## Available data
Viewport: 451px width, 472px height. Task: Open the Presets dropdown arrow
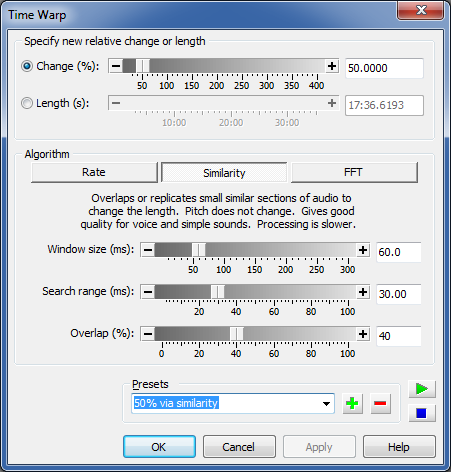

...

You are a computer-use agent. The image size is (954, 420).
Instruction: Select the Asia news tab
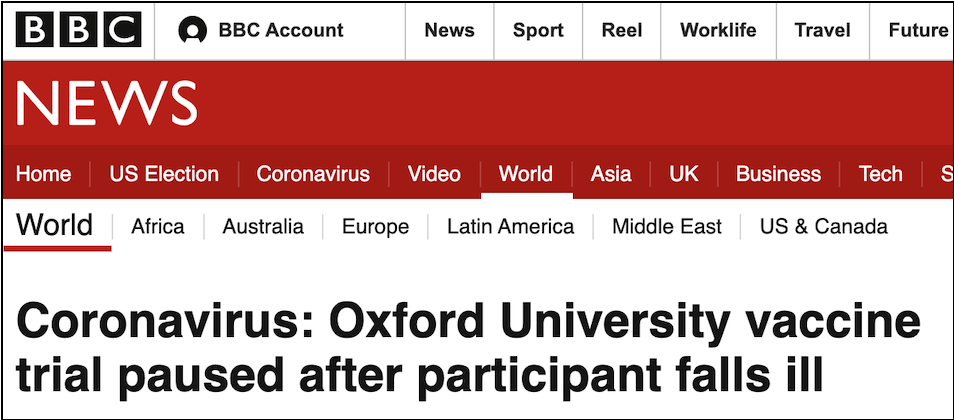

...

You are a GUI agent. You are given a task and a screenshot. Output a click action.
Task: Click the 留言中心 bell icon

## Assigned task
List every line above containing the word "agent".

## Answer to this problem
You are a computer-use agent. The image size is (954, 420).
You are a GUI agent. You are given a task and a screenshot. Output a click action.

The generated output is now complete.